Bu korkunçluktan sadece saatler sonra yüksek yargı mensuplarına verdiği iftarda konuşan AKP Genel Başkanı ve CB Erdoğan, Rejim’in bu yolda devam etmeye kararlı olduğunu ilan eden şu sözleri söylediği için:
“Adaleti mülkün temeli gören bir geleneğe mensubuz. İnsanı yaşat ki devlet yaşasın prensibi Şeyh Edebali’den beri yönetim anlayışımızın köşe taşlarından biridir.”
Devam ediyor: “İnsanın şahsi hayatında her şeyin başı nasıl sağlıksa devlet ve toplum hayatında her şeyin başı adalettir (…) Adaletin olmadığı yerde huzur, birlik, kalkınma, ilerleme, refah olmaz.”

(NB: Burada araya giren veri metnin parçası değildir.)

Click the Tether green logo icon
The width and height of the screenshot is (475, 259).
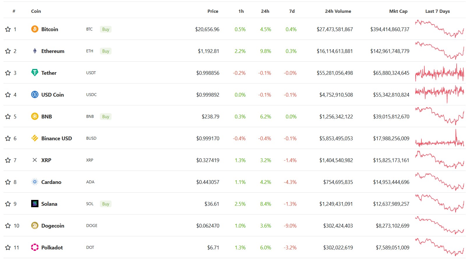tap(35, 72)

Devam ediyor: “Hukukun işlemediği, adalet duygusunun zedelendiği yerde sosyal barış ve istikrardan söz edilemez.”
Şöyle bitiriyor: “Yüksek mahkemelerimizi modern, ferah ve her türlü teknolojik imkana sahip hizmet binalarına kavuşturduk. Adaletin en hızlı, tarafsız şekilde tecellisinin önünde engel teşkil eden pek çok şeyi ortadan kaldırdık.”
Ve neticeye varıyor: “(…) Yargıya güven giderek yükseliyor.”
***
Şeyh Edebali, Osmanlı’nın kuruluş yıllarında yaşamış bir İslam ilahiyatçısı. Osman Gazi’nin de kayınpederi.

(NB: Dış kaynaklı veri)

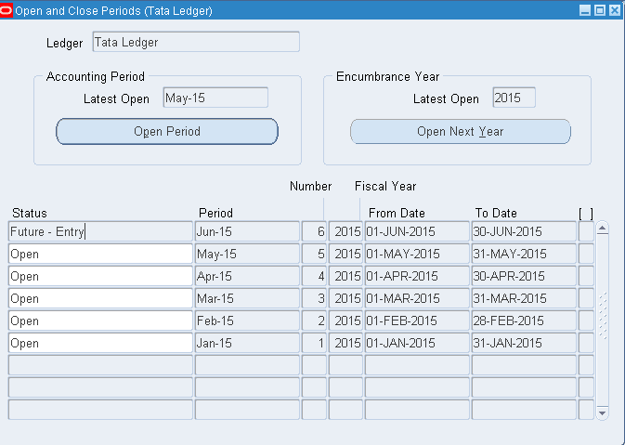This screenshot has height=445, width=625.
Task: Maximize the Open and Close Periods window
Action: (600, 11)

Bir de, Edebali’den yaklaşık 1.650 yıl önce yaşamış Platon (veya Eflatun) var. Hocası Sokrates ve öğrencisi Aristoteles ile birlikte dünya felsefe tarihinin en etkili ismi. Görüşleri Orta Çağ’da İslam filozofları tarafından korunmuş ve İslam düşünce dünyasındaki Yeni Eflatunculuk akımına yol açmış. O da şöyle demiş:
“Adaletsizliğin en büyüğü, adil olmayıp adil gibi görünmektir.”
***
Halkımız arasında, “Evet ama birader, bu kadar da kör kör parmağım gözüne olmaz ki!” mealinde yerleşmiş bir deyim var. Sanki bu dava için söylenmiş.

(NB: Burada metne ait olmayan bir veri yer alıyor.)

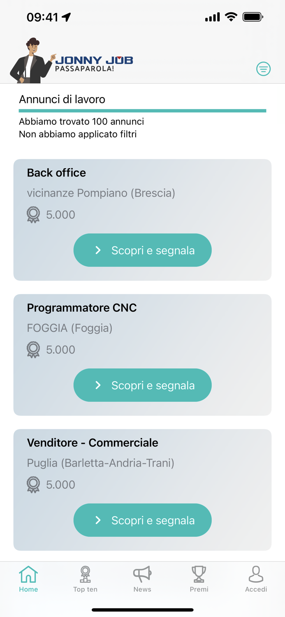Click the reward badge icon for Back office

point(33,215)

91 cinayet ve 66 yaralamadan sanık olarak ağırlaştırılmış müebbede çarptırılan Hizbullah şura üyesi Mehmet Salih Kölge’nin, tıpkı diğer Hizbullahçı sanıklar gibi 31 Mart 2019 yerel seçimlerinden hemen önce tahliye edildiğinin yeni ortaya çıktığı Türkiye’de ağırlaştırılmış müebbede çarptırılan Osman Kavala’nın durumuna bakınız:
01.11.2017’den beri kesintisiz olarak Silivri’de yatırılıyor. Eğer vaktiniz varsa ve içiniz kaldırıyorsa, Osman Kavala’ya Özgürlük Koordinasyonu’nun yayınladığı “Yılları ve Sınırları Aşan Hukuksuzluk” başlıklı kronolojiyi veya en azından Vikipedi’deki Osman Kavala maddesini okuyun. Okuyamayacaklar için olayı çok çok kısa özetleyeyim:
Kavala, İstanbul 30. Ağır Ceza Mahkemesinde Gezi davasından beraat etti (18.02.2020). Tahliye edilirken, cezaevi aracı içinde, daha önce tahliye edildiği 15 Temmuz darbe girişiminden yeniden tutuklandı. Cezaevindeyken, bir de “casusluk”tan tutuklandı (09.03.2020). Şimdi 13. Ağır Ceza Mahkemesi, iki yıldır tutuklusu olduğu casusluktan beraat kararı vermiş ve yine iki yıl önce beraatla sonuçlanan Gezi davasından ağırlaştırılmış müebbede hükmetmiş bulunuyor.
Unutmadan: MASAK raporuna da dayanarak beraat veren 30. Ağır Ceza’nın üyeleri karardan sonra “farklı yerlerde görevlendirildiler”.
***
Kavala’nın yanı sıra Ayşe Mücella Yapıcı, Çiğdem Mater Utku, Ali Hakan Altınay, Mine Özerden, Şerafettin Can Atalay, Tayfun Kahraman ve Yiğit Ali Ekmekçi’ye “Hükümeti ortadan kaldırmaya teşebbüs suçuna yardım”dan 18’er yıl hapis cezası verildi ve “kaçabilecekleri” gerekçesiyle tutuklanmalarına hükmedildi.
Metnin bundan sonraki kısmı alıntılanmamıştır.